Another day, walking out of the campsite away from Cusco, we headed up a delightful valley to find a little rock climbing crag. To get out there, we followed a modern vehicle track, winding in and out following the edge of the valley. This turned into a much longer walk than we anticipated, not giving us long to try much of the climbing once we got there, despite lugging all the kit in! It would have been pretty hard work climbing anyway, as we were up near 4,000m once we got up the valley to the crag.
To get back, we decided to try to find a way across the gorge at the bottom of the steep valley to get to the old path that we could see followed a much more direct route up the bottom of the valley. Having been chased off by dogs on our first attempt to find a way down and across, we asked some people bringing llamas down off the hills and, although we couldn’t understand all they said, they confirmed there was indeed a way across, a “puente natural” (natural bridge) and pointed us in the right direction.

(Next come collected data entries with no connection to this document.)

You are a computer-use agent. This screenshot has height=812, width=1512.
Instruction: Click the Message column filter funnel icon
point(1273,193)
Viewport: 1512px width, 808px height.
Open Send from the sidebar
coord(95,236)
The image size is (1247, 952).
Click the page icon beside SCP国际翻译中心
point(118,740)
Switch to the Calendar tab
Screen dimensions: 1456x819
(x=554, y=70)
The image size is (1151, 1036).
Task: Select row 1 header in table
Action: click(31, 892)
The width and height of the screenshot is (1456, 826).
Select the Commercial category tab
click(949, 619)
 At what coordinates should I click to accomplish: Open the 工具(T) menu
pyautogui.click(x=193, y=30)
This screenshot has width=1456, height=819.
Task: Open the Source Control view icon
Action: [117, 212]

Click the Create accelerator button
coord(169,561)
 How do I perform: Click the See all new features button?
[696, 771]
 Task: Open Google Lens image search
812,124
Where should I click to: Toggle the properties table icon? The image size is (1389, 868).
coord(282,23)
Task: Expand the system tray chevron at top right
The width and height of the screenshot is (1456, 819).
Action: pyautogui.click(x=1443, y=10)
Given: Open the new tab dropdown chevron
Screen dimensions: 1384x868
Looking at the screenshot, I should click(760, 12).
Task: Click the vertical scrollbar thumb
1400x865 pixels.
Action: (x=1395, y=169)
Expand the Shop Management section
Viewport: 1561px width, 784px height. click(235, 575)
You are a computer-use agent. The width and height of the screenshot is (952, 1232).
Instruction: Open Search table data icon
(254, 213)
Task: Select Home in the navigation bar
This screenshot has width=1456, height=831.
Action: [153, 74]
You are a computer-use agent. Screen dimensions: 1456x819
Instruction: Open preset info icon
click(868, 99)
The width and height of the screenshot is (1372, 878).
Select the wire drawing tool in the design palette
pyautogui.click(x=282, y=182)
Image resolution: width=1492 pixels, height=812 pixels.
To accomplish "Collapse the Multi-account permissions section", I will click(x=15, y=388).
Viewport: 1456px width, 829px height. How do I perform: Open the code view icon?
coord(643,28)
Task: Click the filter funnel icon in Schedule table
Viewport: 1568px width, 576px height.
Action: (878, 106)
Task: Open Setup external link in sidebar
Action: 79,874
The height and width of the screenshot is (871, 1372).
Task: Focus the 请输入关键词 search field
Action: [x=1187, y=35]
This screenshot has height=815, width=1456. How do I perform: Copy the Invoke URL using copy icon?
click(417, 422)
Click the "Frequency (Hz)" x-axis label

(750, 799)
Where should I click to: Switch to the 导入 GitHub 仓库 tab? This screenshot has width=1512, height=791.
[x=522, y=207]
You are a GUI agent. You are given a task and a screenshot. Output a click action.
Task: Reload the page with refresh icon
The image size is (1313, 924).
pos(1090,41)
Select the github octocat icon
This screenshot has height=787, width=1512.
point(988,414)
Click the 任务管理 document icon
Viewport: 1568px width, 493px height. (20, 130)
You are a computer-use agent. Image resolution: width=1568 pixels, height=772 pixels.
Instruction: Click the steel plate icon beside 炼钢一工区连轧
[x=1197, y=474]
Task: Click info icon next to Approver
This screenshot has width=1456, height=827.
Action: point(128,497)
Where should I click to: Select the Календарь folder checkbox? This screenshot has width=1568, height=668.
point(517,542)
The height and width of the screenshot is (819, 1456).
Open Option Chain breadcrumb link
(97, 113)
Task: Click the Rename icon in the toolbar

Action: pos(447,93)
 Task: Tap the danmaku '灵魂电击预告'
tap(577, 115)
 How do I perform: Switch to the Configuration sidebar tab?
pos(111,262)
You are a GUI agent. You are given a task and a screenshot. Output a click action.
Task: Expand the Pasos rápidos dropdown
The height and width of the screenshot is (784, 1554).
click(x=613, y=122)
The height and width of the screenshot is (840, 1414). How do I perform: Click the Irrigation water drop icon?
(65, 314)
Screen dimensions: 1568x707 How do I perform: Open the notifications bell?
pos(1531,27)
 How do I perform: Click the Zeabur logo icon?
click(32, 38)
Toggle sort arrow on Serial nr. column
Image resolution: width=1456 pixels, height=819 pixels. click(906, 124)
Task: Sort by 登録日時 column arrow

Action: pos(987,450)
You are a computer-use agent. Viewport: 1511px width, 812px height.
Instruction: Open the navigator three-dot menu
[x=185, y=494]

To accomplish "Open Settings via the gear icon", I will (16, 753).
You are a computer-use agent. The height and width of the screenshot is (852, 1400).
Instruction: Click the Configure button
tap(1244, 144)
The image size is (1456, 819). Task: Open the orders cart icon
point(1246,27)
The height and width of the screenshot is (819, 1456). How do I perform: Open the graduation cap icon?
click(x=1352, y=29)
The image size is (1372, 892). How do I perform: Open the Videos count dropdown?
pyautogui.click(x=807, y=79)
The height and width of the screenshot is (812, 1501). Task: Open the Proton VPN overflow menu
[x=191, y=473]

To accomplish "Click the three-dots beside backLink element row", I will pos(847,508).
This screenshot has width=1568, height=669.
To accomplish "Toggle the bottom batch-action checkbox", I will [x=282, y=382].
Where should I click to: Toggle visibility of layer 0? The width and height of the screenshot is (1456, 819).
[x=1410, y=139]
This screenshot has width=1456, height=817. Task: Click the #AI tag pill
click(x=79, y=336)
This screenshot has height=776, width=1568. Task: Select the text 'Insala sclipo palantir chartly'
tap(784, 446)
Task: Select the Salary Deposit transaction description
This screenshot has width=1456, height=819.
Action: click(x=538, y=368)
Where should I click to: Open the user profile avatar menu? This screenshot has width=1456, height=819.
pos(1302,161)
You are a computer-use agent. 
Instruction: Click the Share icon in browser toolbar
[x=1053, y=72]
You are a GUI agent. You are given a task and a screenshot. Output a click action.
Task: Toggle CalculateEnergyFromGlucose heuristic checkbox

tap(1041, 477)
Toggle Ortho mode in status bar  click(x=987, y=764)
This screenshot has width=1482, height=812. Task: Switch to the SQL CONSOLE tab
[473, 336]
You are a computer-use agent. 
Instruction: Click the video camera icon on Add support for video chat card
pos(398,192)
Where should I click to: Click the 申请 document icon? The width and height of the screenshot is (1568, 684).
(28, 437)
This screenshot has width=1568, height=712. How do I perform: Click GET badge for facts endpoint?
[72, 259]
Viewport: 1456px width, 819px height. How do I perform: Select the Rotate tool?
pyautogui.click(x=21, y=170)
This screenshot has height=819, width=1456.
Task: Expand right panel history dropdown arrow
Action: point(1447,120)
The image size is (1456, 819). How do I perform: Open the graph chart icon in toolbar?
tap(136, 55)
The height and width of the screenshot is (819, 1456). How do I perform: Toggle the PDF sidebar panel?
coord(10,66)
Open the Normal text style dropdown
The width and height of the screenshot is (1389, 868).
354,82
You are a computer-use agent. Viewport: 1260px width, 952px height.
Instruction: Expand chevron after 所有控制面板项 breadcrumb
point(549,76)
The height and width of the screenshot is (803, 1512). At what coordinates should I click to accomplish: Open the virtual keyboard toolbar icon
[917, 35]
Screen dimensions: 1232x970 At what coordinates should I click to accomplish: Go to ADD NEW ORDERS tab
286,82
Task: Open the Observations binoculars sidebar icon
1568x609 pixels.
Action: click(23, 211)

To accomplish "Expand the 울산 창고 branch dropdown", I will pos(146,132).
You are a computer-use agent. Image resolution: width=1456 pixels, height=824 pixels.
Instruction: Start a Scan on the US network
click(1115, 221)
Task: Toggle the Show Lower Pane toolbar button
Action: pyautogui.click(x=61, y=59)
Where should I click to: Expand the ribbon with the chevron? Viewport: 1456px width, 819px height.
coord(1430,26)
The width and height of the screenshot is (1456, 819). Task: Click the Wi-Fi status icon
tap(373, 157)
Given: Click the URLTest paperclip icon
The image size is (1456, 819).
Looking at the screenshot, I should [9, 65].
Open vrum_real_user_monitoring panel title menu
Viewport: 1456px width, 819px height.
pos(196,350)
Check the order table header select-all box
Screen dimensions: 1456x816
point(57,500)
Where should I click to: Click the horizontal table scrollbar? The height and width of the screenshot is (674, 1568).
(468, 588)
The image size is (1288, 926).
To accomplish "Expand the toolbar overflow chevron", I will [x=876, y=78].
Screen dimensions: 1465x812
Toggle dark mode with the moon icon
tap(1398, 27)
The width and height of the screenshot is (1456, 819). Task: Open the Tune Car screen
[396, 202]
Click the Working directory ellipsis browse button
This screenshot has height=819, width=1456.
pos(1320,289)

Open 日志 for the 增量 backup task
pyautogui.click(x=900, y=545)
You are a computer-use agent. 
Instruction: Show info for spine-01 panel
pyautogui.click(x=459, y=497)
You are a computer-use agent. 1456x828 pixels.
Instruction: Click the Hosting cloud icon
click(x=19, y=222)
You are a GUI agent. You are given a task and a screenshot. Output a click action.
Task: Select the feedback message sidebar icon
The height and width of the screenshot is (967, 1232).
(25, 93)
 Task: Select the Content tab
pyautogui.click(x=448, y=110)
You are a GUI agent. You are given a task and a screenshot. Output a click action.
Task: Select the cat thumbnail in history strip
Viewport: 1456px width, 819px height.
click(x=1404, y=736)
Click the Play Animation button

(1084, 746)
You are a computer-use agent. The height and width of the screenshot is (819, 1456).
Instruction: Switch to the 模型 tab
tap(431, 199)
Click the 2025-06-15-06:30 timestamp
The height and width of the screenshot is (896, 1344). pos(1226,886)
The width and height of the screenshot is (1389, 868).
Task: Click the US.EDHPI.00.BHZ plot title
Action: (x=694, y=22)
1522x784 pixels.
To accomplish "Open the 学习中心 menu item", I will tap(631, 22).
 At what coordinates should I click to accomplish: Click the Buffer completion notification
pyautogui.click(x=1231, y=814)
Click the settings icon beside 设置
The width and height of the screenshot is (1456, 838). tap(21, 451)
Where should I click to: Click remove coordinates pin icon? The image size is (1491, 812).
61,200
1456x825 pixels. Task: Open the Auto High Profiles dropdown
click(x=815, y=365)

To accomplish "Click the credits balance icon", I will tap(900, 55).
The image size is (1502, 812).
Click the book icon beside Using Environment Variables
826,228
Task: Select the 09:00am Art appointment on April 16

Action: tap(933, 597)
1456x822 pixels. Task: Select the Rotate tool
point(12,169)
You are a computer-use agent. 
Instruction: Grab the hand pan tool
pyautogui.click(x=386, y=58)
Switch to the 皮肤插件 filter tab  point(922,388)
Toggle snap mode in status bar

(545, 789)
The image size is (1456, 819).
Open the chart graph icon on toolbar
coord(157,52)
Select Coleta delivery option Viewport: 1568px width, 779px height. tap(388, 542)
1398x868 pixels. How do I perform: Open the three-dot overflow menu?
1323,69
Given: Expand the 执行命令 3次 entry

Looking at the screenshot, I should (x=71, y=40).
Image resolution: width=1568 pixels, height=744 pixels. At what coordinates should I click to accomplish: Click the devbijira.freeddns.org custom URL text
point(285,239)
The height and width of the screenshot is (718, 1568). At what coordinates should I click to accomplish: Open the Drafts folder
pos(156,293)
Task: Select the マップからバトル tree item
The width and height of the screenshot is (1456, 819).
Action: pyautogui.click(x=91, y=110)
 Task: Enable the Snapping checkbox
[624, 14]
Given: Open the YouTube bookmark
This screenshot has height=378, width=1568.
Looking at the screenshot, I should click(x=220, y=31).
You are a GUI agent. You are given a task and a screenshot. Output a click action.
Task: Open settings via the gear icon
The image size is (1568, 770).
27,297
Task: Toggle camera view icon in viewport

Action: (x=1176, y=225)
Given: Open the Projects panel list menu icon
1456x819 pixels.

We set off, aware that we would be cutting it fine to get back up and around the way we came before nightfall if we didn’t find a way across to the shorter path. But it was there – a natural bridge across the gorge taking us across onto the ancient Incan trail back down along the valley bottom.
While staying in the Sacred Valley, we took a bus up out of the valley from Urubamba to Chinchero on the picturesque plain above and walked back down following a lovely old Incan trail.
Chinchero was yet another Incan religious site, on which the Spanish built a rather lovely town of adobe and stone. The walk back down followed an well constructed Incan road down a steep valley.
The Skypod experience
A highlight of our time in the Sacred Valley was a completely modern experience – climbing up a Via Ferrata put up the side of the valley to access one of three “Skypods” suspended off the cliff face, in which we spent a lovely cozy night, before descending the next morning down a series of zip-wires.